Mais les discussions ont été suspendues après le début de la guerre dans la bande de Gaza, déclenchée par l’attaque du Hamas sur Israël le 7 octobre 2023, Ryad conditionnant toute reconnaissance d’Israël à la création d’un Etat palestinien.
La création d’un Etat palestinien en dehors de Gaza et de la Cisjordanie occupée a suscité une vague de condamnations régionales.
L’Egypte a notamment « condamné dans les termes les plus fermes » les déclarations « irresponsables et totalement inacceptables » de son voisin israélien « qui portent atteinte à la sécurité et à la souveraineté » de Ryad, soulignant qu’il s’agissait d’une « ligne rouge ».

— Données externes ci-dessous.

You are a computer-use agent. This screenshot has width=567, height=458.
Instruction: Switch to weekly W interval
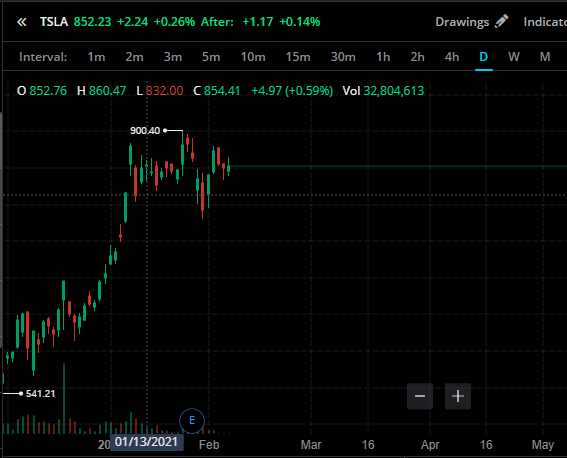pyautogui.click(x=514, y=57)
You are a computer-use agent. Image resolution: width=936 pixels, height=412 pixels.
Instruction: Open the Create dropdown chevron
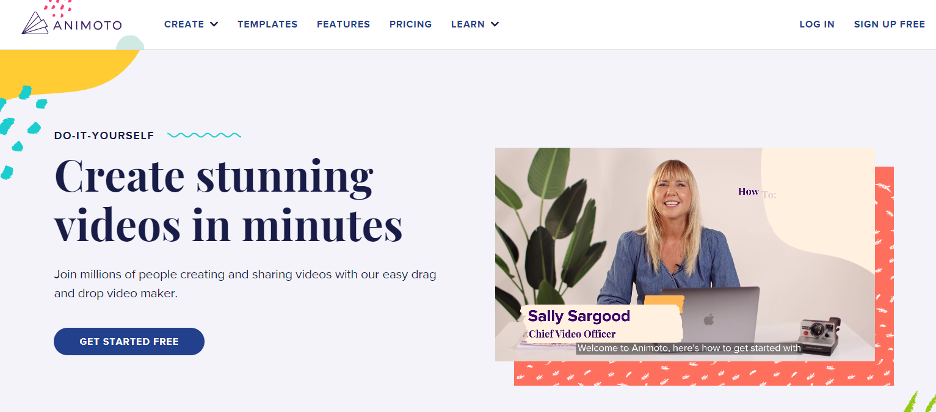tap(214, 24)
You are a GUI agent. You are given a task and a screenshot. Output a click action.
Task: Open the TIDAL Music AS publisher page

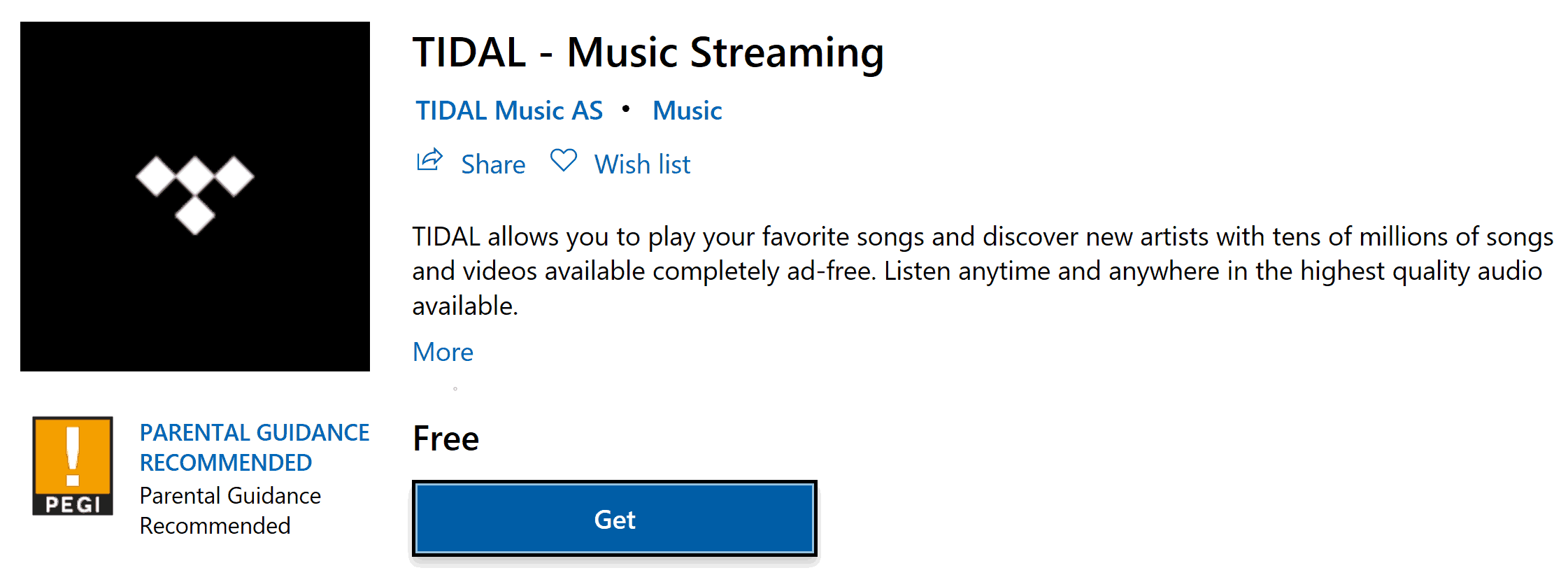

Les Emirats arabes unis ont dénoncé « des déclarations « provocatrices ».
« Cette approche extrémiste et coloniale méconnaît la signification de la terre palestinienne » pour les Palestiniens, a encore déclaré l’Arabie saoudite.
Le ministère jordanien des Affaires étrangères a pour sa part condamné des déclarations « incendiaires et en violation flagrante du droit international », soulignant que les Palestiniens ont le droit à « un Etat indépendant et souverain » aux côtés d’Israël.
Pour les Palestiniens, le déplacement évoque la « Nakba » (« Catastrophe » en arabe), terme désignant l’exode massif qui a suivi la création d’Israël en 1948.